П. А. Вяземский свое отношение к критике В. А. Жуковского при первой публикации послания Жуковского выразил так:
«На этой почте все в стихах, А низкой прозою ни слова, — говорит Жуковский. Впрочем, поэт здесь отыскивается и в почтовых стихах. Вместе с поэтом отыскивается хладнокровный и дельный прозаик, тонкий и верный критик, грамматик, педагог, не только ценитель и судия содержания, но и строгий браковщик каждого выражения, придирчиво-внимательный до мелочи к каждому отдельному слову.
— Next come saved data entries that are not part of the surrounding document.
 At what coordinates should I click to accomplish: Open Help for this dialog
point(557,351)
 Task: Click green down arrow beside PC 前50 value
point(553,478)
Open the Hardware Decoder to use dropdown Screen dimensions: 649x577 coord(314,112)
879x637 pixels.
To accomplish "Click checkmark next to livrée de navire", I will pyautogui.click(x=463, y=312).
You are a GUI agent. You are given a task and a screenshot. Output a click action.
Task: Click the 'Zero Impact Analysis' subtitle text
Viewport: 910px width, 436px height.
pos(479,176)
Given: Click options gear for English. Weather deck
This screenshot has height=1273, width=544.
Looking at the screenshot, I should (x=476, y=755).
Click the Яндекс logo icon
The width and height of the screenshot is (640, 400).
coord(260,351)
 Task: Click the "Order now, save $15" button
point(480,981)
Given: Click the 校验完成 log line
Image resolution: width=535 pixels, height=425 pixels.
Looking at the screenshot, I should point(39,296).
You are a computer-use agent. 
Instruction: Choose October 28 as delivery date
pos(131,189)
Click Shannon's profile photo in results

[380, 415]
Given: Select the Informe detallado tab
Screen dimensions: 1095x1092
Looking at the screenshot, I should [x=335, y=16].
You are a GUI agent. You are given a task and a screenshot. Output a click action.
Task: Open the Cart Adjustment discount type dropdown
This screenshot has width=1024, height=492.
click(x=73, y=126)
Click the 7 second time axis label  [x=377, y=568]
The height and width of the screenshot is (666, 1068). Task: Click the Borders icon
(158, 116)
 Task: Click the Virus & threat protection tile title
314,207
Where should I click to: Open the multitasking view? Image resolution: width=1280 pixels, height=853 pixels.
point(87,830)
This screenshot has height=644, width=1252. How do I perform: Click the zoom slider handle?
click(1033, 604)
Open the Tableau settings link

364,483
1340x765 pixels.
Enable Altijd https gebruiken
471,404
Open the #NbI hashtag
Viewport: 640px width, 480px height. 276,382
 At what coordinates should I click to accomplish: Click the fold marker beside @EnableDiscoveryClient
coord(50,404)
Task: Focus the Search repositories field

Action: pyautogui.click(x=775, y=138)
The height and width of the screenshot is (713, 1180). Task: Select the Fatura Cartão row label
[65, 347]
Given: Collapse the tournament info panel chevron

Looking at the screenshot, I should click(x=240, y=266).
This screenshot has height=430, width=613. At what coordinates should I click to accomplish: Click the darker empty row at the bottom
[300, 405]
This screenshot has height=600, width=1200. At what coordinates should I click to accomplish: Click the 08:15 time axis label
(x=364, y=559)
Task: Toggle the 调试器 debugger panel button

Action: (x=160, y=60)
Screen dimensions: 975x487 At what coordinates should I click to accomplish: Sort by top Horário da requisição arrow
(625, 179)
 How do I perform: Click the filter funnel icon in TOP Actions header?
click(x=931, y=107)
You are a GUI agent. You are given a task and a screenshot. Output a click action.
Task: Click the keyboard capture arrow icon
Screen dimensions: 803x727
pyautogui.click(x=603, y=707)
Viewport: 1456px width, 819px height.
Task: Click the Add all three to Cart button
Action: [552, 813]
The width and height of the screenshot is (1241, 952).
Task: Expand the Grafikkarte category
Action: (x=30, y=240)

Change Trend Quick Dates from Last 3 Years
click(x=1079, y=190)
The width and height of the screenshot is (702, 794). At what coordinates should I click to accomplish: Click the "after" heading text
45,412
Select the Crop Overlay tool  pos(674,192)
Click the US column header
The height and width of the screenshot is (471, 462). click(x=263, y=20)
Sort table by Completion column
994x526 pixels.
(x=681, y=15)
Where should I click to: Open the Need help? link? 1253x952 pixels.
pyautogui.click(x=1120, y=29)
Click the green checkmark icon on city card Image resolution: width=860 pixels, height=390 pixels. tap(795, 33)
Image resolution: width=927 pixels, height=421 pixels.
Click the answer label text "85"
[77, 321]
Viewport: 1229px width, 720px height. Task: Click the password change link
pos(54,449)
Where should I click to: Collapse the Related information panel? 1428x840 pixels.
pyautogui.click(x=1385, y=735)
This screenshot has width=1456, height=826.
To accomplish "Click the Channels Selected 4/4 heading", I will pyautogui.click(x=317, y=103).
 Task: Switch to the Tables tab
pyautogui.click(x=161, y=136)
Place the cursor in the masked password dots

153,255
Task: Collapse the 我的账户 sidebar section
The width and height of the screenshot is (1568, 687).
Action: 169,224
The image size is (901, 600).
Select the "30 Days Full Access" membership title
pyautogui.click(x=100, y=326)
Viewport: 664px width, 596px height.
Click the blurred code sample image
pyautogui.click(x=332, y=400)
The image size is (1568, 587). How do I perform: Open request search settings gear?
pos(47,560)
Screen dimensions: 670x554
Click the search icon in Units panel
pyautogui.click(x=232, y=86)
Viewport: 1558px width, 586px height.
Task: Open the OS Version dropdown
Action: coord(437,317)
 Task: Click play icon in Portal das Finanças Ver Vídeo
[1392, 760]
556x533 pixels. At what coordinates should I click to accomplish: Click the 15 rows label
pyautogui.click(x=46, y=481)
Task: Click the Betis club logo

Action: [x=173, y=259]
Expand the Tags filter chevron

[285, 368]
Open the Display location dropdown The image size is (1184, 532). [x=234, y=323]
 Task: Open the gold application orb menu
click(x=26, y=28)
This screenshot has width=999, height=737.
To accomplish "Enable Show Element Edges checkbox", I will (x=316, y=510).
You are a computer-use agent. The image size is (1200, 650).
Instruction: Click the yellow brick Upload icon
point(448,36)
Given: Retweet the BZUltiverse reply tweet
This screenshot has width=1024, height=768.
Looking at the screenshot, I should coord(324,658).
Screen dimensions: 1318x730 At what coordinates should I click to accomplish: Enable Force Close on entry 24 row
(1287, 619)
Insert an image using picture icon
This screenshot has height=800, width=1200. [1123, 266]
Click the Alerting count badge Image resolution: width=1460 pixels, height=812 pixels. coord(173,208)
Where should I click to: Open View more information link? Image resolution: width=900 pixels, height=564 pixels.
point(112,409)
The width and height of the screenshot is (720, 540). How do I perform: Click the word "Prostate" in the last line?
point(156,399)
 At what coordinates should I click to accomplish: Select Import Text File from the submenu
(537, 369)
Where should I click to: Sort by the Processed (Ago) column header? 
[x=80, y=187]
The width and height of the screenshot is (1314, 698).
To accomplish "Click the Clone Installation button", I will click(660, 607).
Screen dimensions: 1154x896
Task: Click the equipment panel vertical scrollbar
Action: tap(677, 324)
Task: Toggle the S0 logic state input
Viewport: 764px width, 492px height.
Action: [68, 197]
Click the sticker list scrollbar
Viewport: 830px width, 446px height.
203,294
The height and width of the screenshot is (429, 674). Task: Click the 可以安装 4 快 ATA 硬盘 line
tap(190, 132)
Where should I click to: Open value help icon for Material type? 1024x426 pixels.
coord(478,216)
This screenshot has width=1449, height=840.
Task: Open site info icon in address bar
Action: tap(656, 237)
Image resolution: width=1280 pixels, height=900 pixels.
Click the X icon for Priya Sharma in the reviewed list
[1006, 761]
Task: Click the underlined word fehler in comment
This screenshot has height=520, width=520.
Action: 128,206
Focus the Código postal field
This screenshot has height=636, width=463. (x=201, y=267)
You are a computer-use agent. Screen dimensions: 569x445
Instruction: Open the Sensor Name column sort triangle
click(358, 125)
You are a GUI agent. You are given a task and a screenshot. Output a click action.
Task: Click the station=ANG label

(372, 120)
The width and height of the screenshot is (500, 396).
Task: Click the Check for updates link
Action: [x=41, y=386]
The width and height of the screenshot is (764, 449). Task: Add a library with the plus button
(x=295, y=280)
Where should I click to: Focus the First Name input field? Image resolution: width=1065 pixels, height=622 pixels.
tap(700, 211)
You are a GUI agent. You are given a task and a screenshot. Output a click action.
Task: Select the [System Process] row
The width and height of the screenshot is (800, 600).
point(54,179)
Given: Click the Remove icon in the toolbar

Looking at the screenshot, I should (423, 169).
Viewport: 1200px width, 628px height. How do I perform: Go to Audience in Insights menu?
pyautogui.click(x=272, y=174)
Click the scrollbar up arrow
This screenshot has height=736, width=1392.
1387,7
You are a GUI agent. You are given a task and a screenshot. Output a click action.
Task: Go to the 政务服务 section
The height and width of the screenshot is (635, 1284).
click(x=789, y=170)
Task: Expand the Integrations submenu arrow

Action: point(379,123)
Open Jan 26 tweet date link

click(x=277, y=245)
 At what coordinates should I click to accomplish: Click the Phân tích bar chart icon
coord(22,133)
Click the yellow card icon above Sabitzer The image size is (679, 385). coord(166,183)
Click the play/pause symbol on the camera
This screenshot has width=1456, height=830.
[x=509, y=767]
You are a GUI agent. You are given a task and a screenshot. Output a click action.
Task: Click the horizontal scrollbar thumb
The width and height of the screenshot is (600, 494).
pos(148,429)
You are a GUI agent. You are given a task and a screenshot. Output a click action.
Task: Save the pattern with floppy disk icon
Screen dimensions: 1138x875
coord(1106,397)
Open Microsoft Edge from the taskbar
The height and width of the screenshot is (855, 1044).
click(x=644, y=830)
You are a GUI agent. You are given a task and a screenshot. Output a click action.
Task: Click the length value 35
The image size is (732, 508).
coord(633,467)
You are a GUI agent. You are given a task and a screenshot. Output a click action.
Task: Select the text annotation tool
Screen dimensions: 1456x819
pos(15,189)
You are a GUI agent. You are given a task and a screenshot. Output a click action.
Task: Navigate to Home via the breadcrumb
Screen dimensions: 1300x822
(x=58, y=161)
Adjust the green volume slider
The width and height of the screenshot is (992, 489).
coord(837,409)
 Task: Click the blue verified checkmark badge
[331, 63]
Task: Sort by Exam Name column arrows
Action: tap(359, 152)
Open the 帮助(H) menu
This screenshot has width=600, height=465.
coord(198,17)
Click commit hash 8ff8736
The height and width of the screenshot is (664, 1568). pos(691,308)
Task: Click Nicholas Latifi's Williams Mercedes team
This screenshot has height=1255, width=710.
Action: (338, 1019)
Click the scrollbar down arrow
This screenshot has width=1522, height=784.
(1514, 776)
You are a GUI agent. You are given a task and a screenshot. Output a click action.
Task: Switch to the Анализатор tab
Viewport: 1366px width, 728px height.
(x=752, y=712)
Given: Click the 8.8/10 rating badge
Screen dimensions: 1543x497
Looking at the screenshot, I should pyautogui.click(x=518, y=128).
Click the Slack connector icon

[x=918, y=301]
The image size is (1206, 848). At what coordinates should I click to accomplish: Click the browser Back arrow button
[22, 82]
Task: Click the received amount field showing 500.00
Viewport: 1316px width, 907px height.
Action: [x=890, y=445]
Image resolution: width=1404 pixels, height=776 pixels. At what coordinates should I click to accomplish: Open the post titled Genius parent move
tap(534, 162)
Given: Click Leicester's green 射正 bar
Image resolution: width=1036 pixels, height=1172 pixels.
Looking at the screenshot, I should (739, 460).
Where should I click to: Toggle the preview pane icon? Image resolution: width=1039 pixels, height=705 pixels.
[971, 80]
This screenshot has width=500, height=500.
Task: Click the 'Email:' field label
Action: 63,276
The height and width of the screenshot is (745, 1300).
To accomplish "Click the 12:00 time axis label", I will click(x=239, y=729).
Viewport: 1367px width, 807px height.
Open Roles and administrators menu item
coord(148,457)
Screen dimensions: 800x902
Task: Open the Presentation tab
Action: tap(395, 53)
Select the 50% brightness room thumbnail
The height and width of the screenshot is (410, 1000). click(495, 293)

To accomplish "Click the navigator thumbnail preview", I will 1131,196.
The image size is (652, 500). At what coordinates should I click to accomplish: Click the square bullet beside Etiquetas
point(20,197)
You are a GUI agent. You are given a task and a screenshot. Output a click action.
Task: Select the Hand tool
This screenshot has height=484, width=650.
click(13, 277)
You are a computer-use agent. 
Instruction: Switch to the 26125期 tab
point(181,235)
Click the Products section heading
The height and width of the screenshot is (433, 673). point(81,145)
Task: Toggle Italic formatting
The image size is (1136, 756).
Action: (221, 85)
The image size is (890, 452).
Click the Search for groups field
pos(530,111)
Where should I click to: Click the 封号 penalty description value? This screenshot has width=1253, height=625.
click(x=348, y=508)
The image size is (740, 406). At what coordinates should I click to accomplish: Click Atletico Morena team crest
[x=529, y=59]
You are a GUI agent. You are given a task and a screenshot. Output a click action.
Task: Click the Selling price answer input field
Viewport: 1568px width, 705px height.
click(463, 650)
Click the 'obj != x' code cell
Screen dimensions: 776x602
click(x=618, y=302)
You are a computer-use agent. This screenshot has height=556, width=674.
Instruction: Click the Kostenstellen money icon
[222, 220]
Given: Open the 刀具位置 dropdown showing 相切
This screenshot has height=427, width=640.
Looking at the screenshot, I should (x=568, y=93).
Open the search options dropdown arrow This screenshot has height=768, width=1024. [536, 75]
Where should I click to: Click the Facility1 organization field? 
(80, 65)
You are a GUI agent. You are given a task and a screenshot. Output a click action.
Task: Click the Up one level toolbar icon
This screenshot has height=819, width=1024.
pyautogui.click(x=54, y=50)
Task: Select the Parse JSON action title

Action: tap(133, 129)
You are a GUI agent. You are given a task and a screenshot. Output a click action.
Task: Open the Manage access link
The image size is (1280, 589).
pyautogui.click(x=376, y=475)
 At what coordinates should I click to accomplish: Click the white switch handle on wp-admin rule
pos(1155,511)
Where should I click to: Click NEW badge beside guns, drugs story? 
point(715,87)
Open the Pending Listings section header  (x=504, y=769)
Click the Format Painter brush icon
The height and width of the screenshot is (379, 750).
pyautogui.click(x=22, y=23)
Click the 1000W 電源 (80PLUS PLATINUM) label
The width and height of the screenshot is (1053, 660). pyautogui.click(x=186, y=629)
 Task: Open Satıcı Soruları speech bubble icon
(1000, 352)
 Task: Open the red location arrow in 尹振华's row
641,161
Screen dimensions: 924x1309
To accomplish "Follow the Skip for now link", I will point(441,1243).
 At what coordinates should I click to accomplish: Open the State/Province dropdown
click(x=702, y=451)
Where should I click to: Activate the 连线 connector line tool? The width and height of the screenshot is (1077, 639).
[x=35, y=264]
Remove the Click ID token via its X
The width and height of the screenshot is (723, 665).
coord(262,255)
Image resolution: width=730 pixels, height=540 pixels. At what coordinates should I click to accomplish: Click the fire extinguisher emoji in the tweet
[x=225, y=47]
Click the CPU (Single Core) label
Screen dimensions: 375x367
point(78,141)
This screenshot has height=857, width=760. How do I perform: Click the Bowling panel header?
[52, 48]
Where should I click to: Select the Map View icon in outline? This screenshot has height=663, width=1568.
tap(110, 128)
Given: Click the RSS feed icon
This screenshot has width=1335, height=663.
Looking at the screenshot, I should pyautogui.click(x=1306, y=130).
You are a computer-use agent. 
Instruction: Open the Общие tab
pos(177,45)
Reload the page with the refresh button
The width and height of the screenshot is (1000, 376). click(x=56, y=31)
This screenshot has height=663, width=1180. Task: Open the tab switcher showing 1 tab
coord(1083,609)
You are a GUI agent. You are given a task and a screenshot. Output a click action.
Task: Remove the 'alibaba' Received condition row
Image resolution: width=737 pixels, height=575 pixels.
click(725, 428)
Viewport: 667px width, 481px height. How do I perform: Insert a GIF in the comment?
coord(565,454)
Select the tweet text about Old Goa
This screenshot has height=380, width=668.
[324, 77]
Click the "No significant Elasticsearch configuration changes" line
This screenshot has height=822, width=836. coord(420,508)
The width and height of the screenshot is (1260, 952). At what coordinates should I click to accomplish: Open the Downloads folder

И все это с изумительной легкостию и свободою облекается в живые стихи, пересыпается острыми и веселыми шутками, а иногда и блестящими искрами поэзии <...> ...Для полной оценки дарования Жуковского и подобные стихи имеют свое значение и неминуемо должны входить в общий итог поэта <...> В них Жуковский, поэт-мечтатель, поэт-идеалист, явился поэтом реальным, гораздо ранее эпохи процветания так называемой реальной, или натуральной, школы» (Жуковский в воспоминаниях современников. М., 1999. С. 204; Жуковский В. А. Полн. собр. соч. и писем. : в 20 т. М., 1999. Т. 1. С. 702).
Именно об этом послании В. А. Жуковского писал Л. К. Чуковской С. Я. Маршак :
«Очень интересны стихотворные редакторские замечания Жуковского на стихи Вяземского. Это мало кому известно...».